In the latest New Yorker, James Wood challenges David Shields on some of his assumptions about the tension between authorial intentions and the representation of reality in fiction:
Does literature progress, like medicine or engineering? … Perhaps it is as absurd to talk about progress in literature as it is to talk about progress in electricity — both are natural resources awaiting different forms of activation. The novel is peculiar in this respect, because while anyone painting today exactly like Courbet, or composing music exactly like Brahms, would be accounted a fraud or a forger, much contemporary fiction borrows the codes and conventions — the basic narrative grammar — of Flaubert or Balzac without essential alteration.
By grammar, I mean the rather lazy stock-in-trade of mainstream realist fiction: the cinematic sweep, followed by the selection of small, telling details (“It was a large room, filled almost entirely by rows of antique computers; there was an odd smell of aftershave and bacon”); the careful mixing of dynamic and habitual detail (“At one of the computers, a man was unhurriedly eating a spring roll; traffic noise pierced the thick, sealed windows; an ambulance yelped by”); the preference for the concrete over the abstract (“She was twenty-nine, but still went home every evening to her mom’s ground-floor apartment in Queens, which doubled by day as a yoga studio”); vivid brevity of character-sketching (“Bob wore a bright-yellow T-shirt that read ‘Got Beer?,’ and had a small mole on his upper lip”); plenty of homely “filler” (“She ordered a beer and a sandwich, sat down at the table, and opened her computer”); more or less orderly access to consciousness and memory (“He lay on the bed and thought with shame of everything that had happened that day”); lucid but allowably lyrical sentences (“From the window, he watched the streetlights flicker on, in amber hesitations”). And this does not even touch on the small change of fictional narrative: how strange it is, when you think about it, that thousands of novels are published every year, in which characters all have different names (whereas, in real life, doesn’t one always have at least three friends named John, and another three named Elizabeth?), or in which characters quizzically “raise an eyebrow,” and angrily “knit their brows,” or just express themselves in quotation marks and single adverbs (“‘You know that’s not fair,’ he said, whiningly”). At this level of convention, there is a shorter distance than one would imagine between, say, Harriet the Spy and Disgrace.
So even if it’s hard to decide whether the novel can really progress it’s easy to see that it can congeal — that certain novelistic conventions grow steadily more conventional, and lose some of their original power. The French literary theorist Roland Barthes called this “the reality effect.” He was talking specifically about fictional detail (the kind that pretends to be quietly “irrelevant,” like Bob’s mole, in one of my hypothetical examples); his larger argument, made elsewhere in his work, was that realistic fiction, like ideology, tries to palm itself off as the most natural and real of literary modes but is in fact the most artificial and unreal. Barthes is ninety-nine per cent right. His rightness is felt every day by any novelist who sits down to a blank piece of paper or a computer screen and tries, despairingly, to think beyond the familiar grammar of narrative. All this silly machinery of plotting and pacing, this corsetry of chapters and paragraphs, this doxology of dialogue and characterization! Who does not want to explode it, do something truly new, and rouse the implication slumbering in the word “novel”?

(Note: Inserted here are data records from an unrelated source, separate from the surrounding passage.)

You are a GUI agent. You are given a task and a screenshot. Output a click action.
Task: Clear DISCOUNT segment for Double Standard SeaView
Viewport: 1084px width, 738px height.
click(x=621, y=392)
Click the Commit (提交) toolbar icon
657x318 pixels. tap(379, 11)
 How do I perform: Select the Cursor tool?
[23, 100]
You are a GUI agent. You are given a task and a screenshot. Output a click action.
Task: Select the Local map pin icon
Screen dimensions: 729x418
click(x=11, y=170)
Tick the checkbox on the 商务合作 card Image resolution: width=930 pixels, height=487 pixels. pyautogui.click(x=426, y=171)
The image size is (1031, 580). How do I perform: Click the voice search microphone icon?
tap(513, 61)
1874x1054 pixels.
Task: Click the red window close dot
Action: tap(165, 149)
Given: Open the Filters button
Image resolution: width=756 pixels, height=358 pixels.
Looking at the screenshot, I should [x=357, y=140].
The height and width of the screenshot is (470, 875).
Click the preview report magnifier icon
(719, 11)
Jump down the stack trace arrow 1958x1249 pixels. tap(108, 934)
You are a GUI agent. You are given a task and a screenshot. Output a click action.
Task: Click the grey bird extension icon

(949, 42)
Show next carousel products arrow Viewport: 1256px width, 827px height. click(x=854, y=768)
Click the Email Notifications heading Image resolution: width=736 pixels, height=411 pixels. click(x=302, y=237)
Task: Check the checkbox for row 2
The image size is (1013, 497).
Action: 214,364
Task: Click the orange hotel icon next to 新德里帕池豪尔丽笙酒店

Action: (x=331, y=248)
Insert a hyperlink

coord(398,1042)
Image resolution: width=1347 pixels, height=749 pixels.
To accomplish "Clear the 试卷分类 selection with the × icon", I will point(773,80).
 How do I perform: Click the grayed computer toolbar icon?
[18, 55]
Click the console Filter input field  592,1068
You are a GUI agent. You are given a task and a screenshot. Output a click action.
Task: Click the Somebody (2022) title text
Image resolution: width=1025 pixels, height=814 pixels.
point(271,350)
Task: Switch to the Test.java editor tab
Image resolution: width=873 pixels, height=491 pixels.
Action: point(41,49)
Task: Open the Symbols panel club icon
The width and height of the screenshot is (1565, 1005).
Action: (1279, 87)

Avant-garde anti-realists probably err in assuming that realist novelists are just complacently or venally recycling convention; my experience is that many intelligent novelists are painfully aware of their bated means, their limitations and timidities and uncertainties, and look with writhing admiration at writers like Beckett or Saramago or Bernhard or David Foster Wallace, who seem to have discovered new fictional languages.
So close and yet so far away. Beckett, Saramago, Bernhard, Wallace, and others were no less “painfully aware of their bated means, their limitations and timidities and uncertainties,” than are the “many intelligent novelists,” the “conventional novelists,” with whom James Wood is acquainted. The difference between the two sets of novelists is not a difference of sentiment. The difference, rather, is one of acknowledgement and expression: Beckett, Saramago, Bernhard, and Wallace all recognised and wrestled with their misgivings about their own literary practices in the pages of the literature they produced. Conventional novelists may well feel the same uncertain self-awareness as each of these writers, but precisely what makes their work conventional — and, by comparison, underwhelming — is their reluctance to similarly face up to their uncertainties as they go about putting it together.